Let’s start with the caveats. This is the first piece by Benjamin that I’ve read, prior to reading this I knew next to nothing about 19th century Paris and I acknowledge that what we have is incomplete. I also recognise that Benjamin is achingly trendy and has attained sainthood in some academic circles.
Having read it (and re-read certain sections), I have to say that it isn’t very good. The basic premise of the project is sound enough, bringing the 19th century into the ‘now’ of the 20th so that we may awaken
from the dream/nightmare that was the 19th century is perfectly reasonable. The format, a compendia or montage of quotes interspersed with observations from Benjamin, is also an interesting notion. The problem is that it doesn’t actually work either as a work of history or of criticism.
The theory that Benjamin deploys, ‘dialectics at a standstill’, isn’t a dialectic- the prime ingredient of which is flow or process. To take the notion of movement out of a dialectical analysis is to render it worthless. For a man who admired and befriended Lukacs and who worked with Adorno and Horkheimer, this is very strange indeed. Less weird is Benjamin’s attempt to move culture up a rung or two in the Marxist model of the way the world works. This has been a pipe dream of many bourgeois critics and thinkers since the turn of the century and marks a reluctance to understand the Marxist point that everything derives from economic relationships. Benjamin recognises this departure from orthodoxy but still seems to think that he can retain a Marxist framework. He can’t and he doesn’t.
I appreciate that everyone chooses their sources as they see fit and the following observations reflect my own prejudices and inclinations. Their is far too much time and space devoted to Charles Baudelaire. I admit that I don’t like Baudelaire’s brand of miserablism, nor do I like the man. I first read Baudelaire in the mid-seventies and found his stuff utterly forgettable, at Benjamin’s prompting I’ve read him again with the same reaction. In this book Benjamin doesn’t make a case for Baudelaire (although he may do elsewhere) but contents himself with lengthy quotations and biographical snippets. The other problem is that I don’t feel that this poor little rich boy rake is all that representative of the 19th century.
The are no women in the Arcades Project except as objects of desire or as shoppers and they don’t get a ‘voice’. This may be symptomatic of the 1930s when it was still acceptable to exclude half the human race from most things but it is still very disappointing, especially when the references to women as objects of desire are a bit perverse.

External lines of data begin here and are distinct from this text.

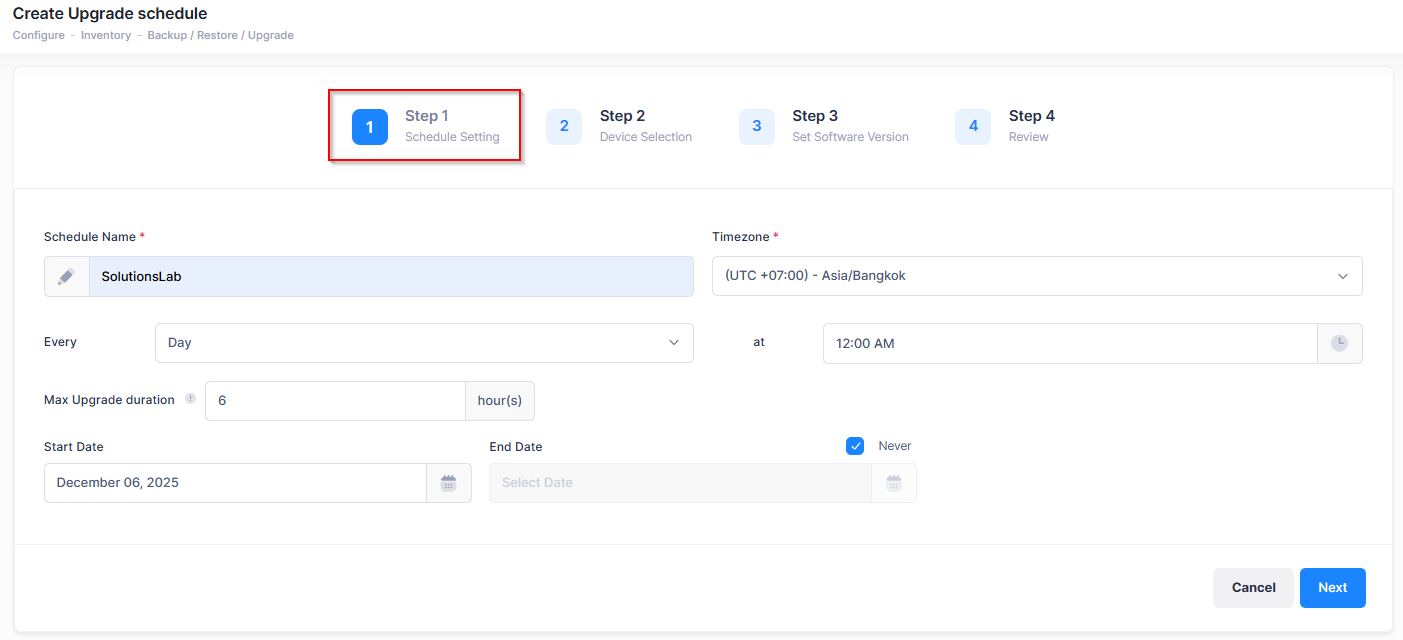Viewport: 1403px width, 640px height.
Task: Click the Step 1 number badge
Action: point(369,127)
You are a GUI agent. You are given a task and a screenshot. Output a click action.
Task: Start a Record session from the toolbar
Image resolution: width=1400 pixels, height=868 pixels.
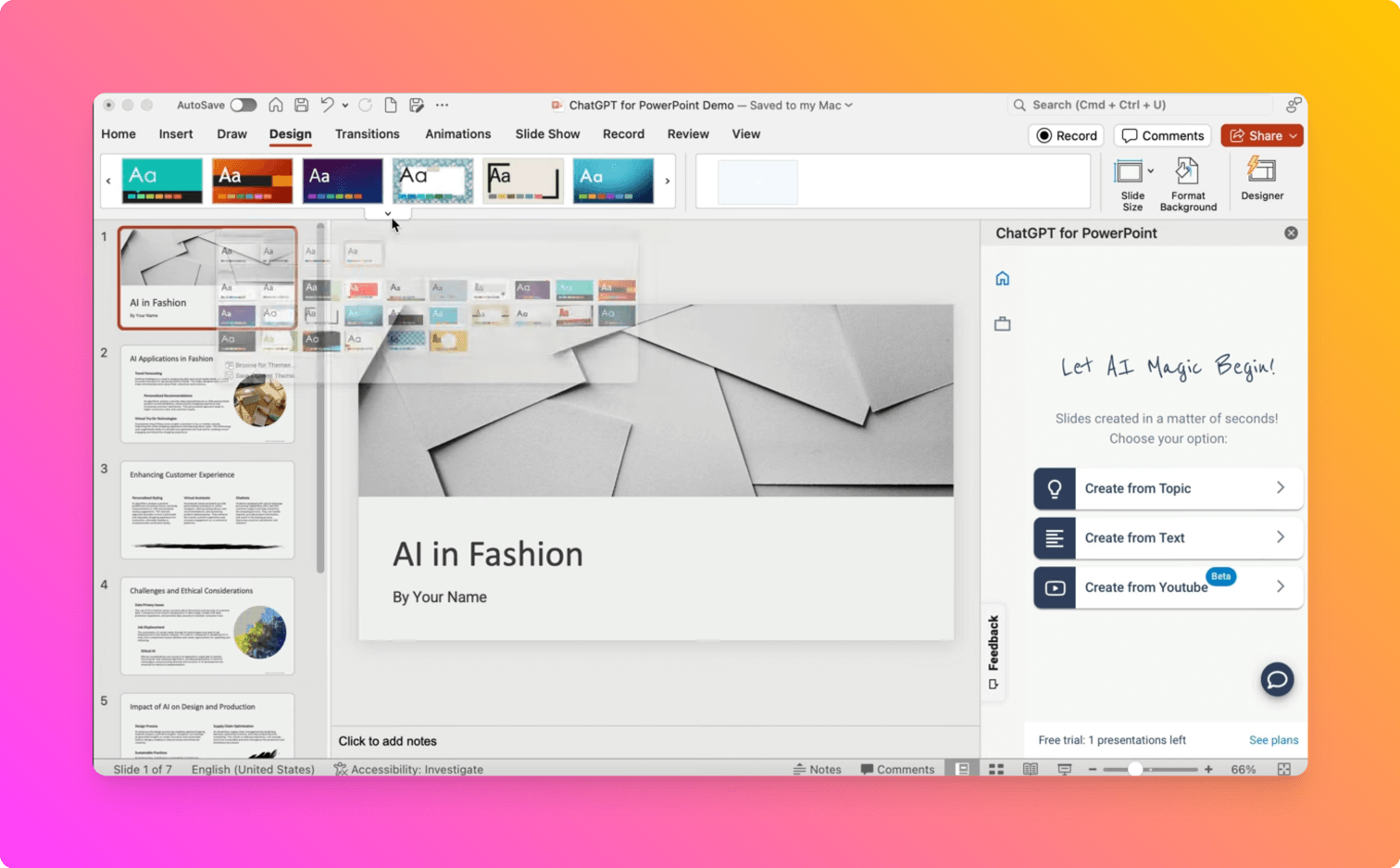coord(1066,135)
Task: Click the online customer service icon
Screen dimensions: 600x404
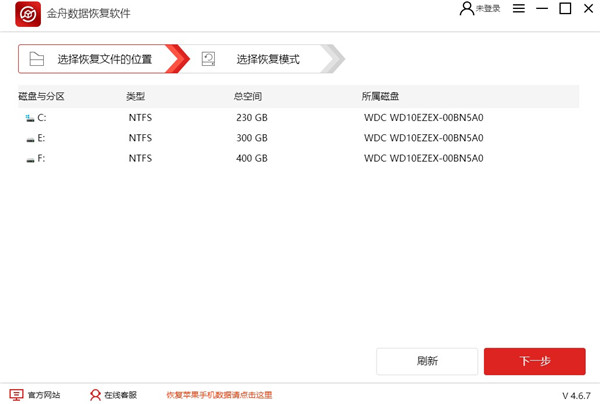Action: point(95,394)
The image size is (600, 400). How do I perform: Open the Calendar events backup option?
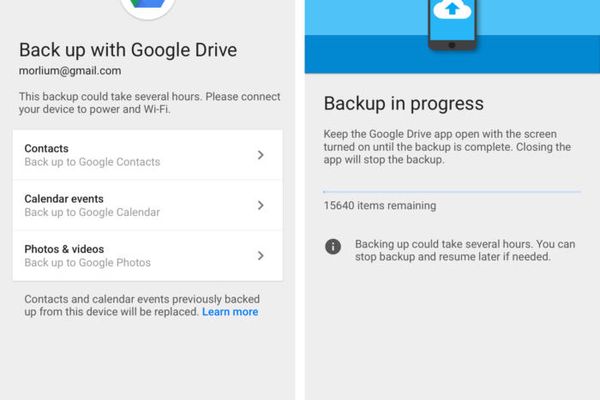(x=148, y=205)
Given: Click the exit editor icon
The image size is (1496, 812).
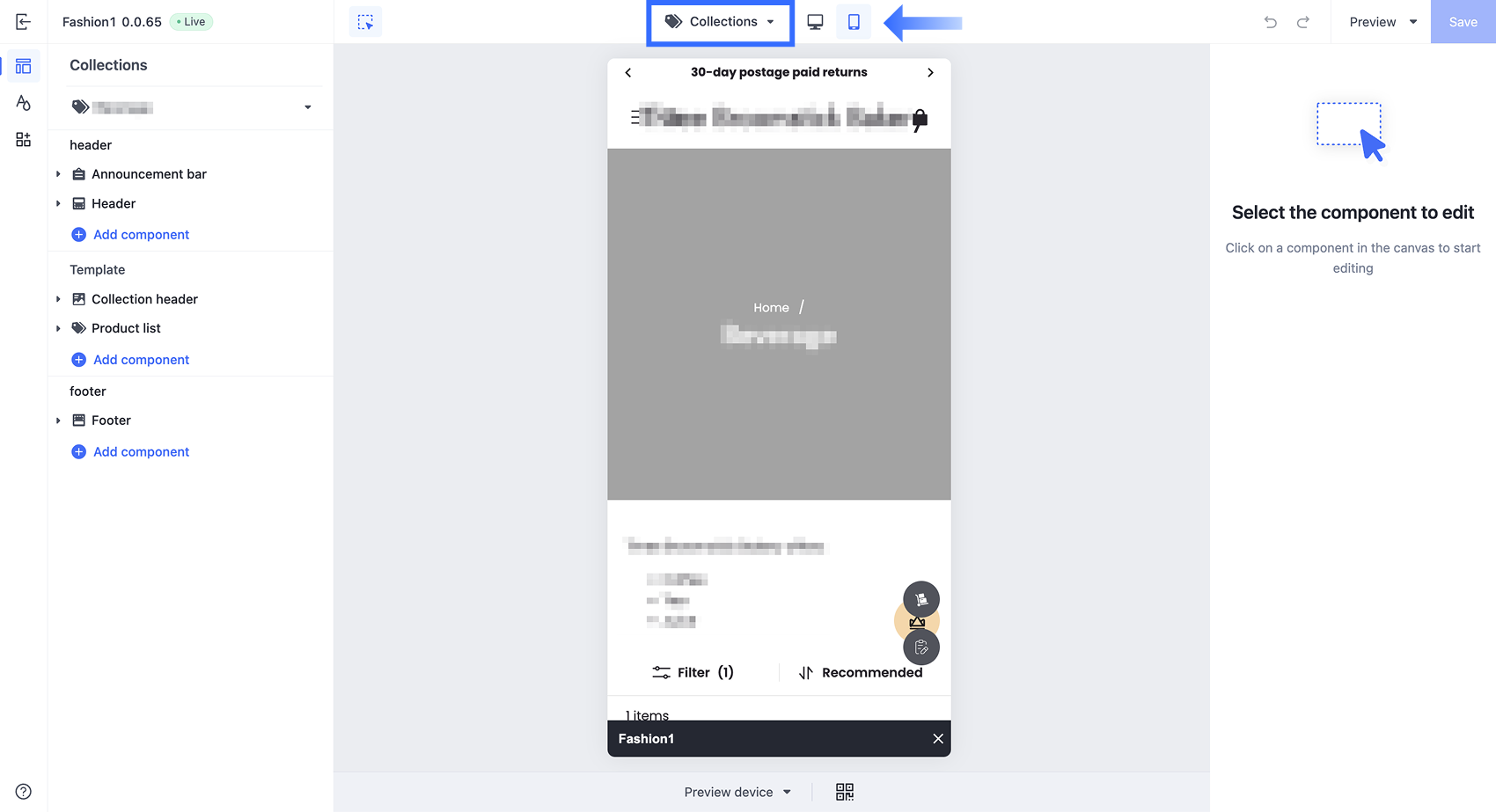Looking at the screenshot, I should [x=24, y=22].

Also absent is the working class except for two brief references to rag pickers and a glancing reference made by Auguste Blanqui to the class composition at the barricades. Michel Foucault once said “Marxism fits that nineteenth century like goldfish fit into a goldfish bowl” by this he meant that the early industrial period formulated and consolidated class positions in the way that Marx describes. The proletariat obviously have a key role in this process and Benjamin shouldn’t have ignored them. The working class, as ever, also formed the bulk of the population during this period. I can’t accept that there wasn’t the French equivalent of Henry Mayhew writing in Paris
Benjamin expostulates on the link between fashion and death, this strikes me as overly romantic and a little sentimental. There is a perfectly good class-based explanation for why fashion is the way it is. This explanation holds true to this day and it speaks volumes that Benjamin didn’t use it. He does make a sneering reference to one work as being ‘class-bound’ but the absence of any class analysis is a serious omission.
We now come to the figure of the flaneur. I may not know much about Paris but I did know about flaneurs and flanerie prior to reading this book. I don’t know how I arrived at this knowledge but it’s been in my head for at least the last twenty years. I was therefor delighted to find that Benjamin devotes a whole section to this almost mythical figure. The extended definition given by Benjamin is at serious variance with mine. We both agree that the flaneur is an aimless stroller but the Benjamin starts to give this stroller a much more active part, someone who can spot criminals in the crowd, someone who studies the faces of individuals in the crowd, someone who compulsively window shops in the arcades. My definition is, in essence, a stroller who is in the crowd but not of the crowd someone who (to quote Fournel) gives himself over, with all his senses and all his mind, to the spectacle. That is flanerie for me, I’m not saying that I am right and that Benjamin is wrong, merely suggesting that you can say anything you want to with the right quotes.
In conclusion, the sheer size of the book and the variety of subjects made me want to keep on reading to the bitter end and when I’d finished it I did want to argue with it so it can’t be that bad.